Cuisine: Zoroastrian Food

by Teenaz Javat

Zoroastrian food is a cross between Iranian and South Asian food. There are over 5,000 Zoroastrians living in the Greater Toronto Area, the majority of them came to Canada as immigrants from Iran, Pakistan, India and East Africa, over the last 40 years.

"Whether it is a lavish feast or a simple home-cooked meal, our food is rice-based, as rice forms a staple part of our diet. This is mainly because rice is plentiful in Iran, Pakistan and India," says Kay Nargolwalla, an amateur gourmet cook, herself an immigrant to Canada from Pakistan.

Zoroastrians, originally from ancient Persia (now called Iran), immigrated to the Indian subcontinent about 1,300 years ago. Hence their palate evolved accordingly, as did their customs and traditions.

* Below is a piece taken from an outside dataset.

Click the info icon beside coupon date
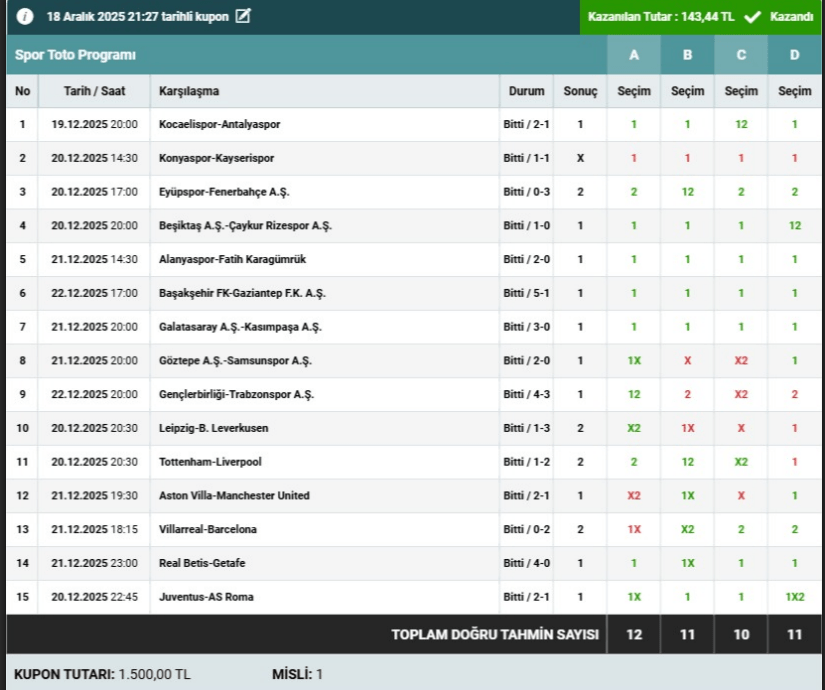Viewport: 825px width, 690px height. click(x=25, y=17)
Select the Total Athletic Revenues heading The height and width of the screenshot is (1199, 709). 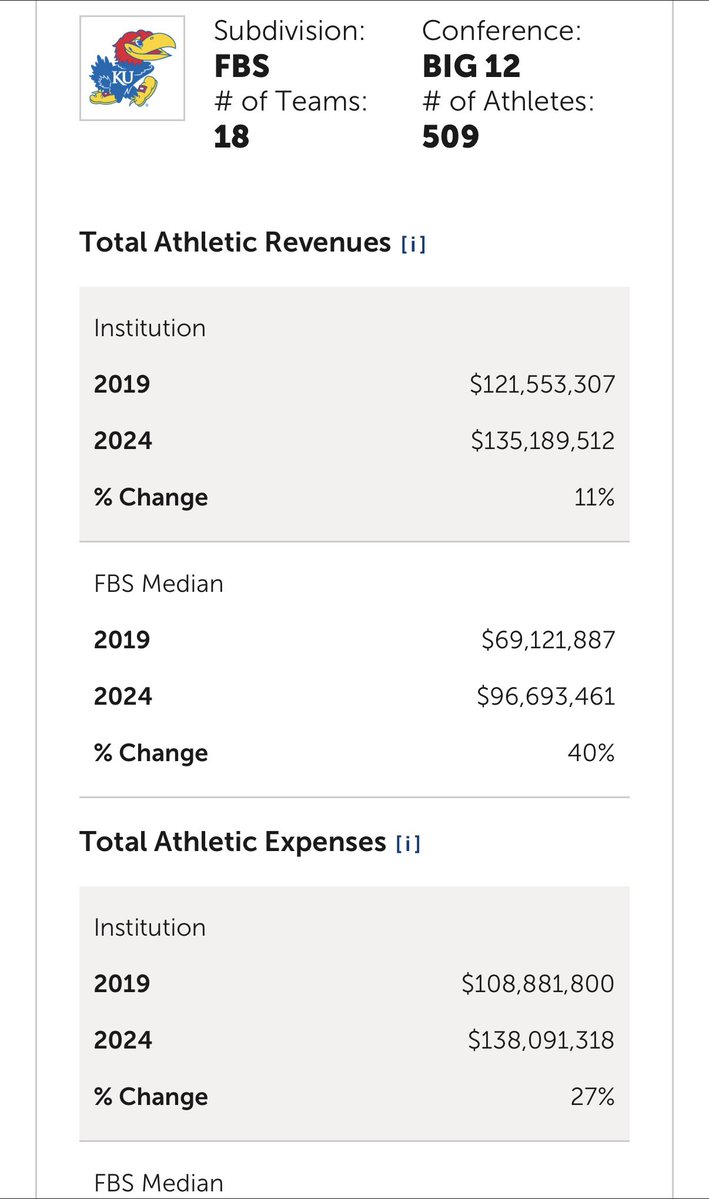[235, 242]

Persian staples— like meat and fruits such as apricots, lemons, oranges and pomegranates, and rice— gave way to foods abundant in India such as coconuts, legumes, bananas, vegetables, cinnamon, cloves, black peppers, saffron and cardamom.

As most Zoroastrians live in the GTA and around southern Ontario, they have adapted their diet to what is grown here.

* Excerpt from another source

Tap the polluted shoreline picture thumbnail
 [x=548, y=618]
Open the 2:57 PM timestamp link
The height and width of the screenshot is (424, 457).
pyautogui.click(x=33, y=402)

Chicken replaces goat meat, which is not easily available in Canada, and eggs, which are abundantly available, are served atop most vegetables like onion, tomatoes, okra, potatoes, cilantro and peppers.

At the Zoroastrian feast —that takes place three times a year in March, July and August— you can taste chicken, goat meat, eggs with fried vegetables, shrimp, and fish (usually salmon). These items are served with rice and rotlis (flatbread made of wheat). For desert there is the custard made from eggs, milk, sugar, cream and nuts again all abundantly available where they live.